(Collected data entries)
--------------------------------------------------

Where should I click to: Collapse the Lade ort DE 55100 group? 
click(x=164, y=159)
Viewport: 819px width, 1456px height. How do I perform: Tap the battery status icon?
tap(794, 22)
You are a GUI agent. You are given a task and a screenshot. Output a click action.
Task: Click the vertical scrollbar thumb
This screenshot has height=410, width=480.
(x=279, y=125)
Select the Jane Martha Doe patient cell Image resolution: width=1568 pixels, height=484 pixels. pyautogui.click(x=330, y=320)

--------------------------------------------------

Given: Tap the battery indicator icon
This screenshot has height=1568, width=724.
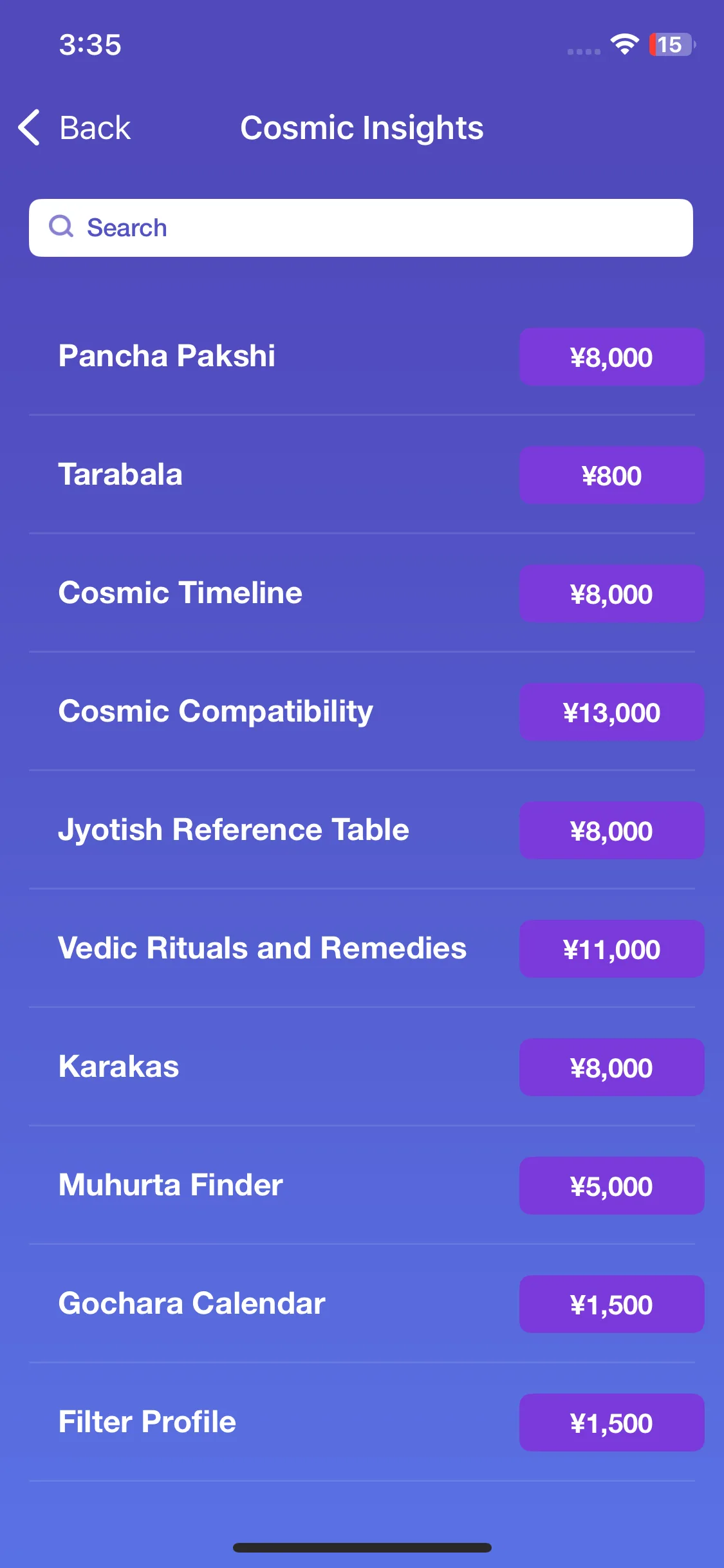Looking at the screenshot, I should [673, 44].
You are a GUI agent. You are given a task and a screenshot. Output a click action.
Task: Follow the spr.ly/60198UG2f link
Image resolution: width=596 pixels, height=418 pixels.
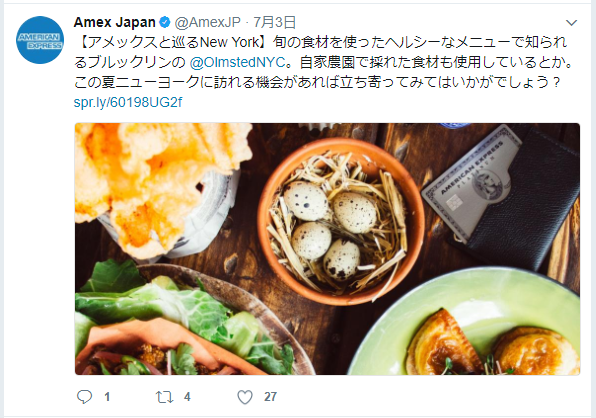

--------------------------------------------------

» **Your goal**: Reproduce, exactly and only, the lines of the records above starting at the line with "This screenshot has height=1568, width=724." and ending at the line with "Image resolution: width=596", both included. Leave every picture out.

» **Problem solution**:
This screenshot has height=1568, width=724.
Looking at the screenshot, I should [673, 44].
You are a GUI agent. You are given a task and a screenshot. Output a click action.
Task: Follow the spr.ly/60198UG2f link
Image resolution: width=596 pixels, height=418 pixels.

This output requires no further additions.